The contextual approach, from the Willowbank Report
Published by: The Lausanne Movement (1978)

From the Willowbank Report: Consultation on Gospel and Culture, under the heading 'Understanding God's Word Today: The Contextual Approach':

Today's readers cannot come to the text in a personal vacuum, and should not try to. Instead, they should come with an awareness of concerns stemming from their cultural background, personal situation, and responsibility to others. These concerns will influence the questions which are put to the Scriptures. What is received back, however, will not be answers only, but more questions. As we address Scripture, Scripture addresses us. We find that our culturally conditioned presuppositions are being challenged and our questions corrected. In fact, we are compelled to reformulate our previous questions and to ask fresh ones. So the living interaction proceeds.

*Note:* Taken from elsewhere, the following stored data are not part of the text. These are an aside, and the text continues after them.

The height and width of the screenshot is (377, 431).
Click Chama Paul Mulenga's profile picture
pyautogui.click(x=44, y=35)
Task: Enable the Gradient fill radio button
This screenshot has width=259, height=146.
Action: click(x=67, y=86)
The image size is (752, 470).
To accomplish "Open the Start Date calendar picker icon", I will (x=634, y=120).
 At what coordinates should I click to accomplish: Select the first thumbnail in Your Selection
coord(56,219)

In this process of interaction our knowledge of God and our response to his will are continuously being deepened. The more we come to know him, the greater our responsibility becomes to obey him in our own situation, and the more we respond obediently, the more he makes himself known.

It is this continuous growth in knowledge, love and obedience which is the purpose and profit of the "contextual" approach. Out of the context in which his word was originally given, we hear God speaking to us in our contemporary context, and we find it a transforming experience. This process is a kind of upward spiral in which Scripture remains always central and normative.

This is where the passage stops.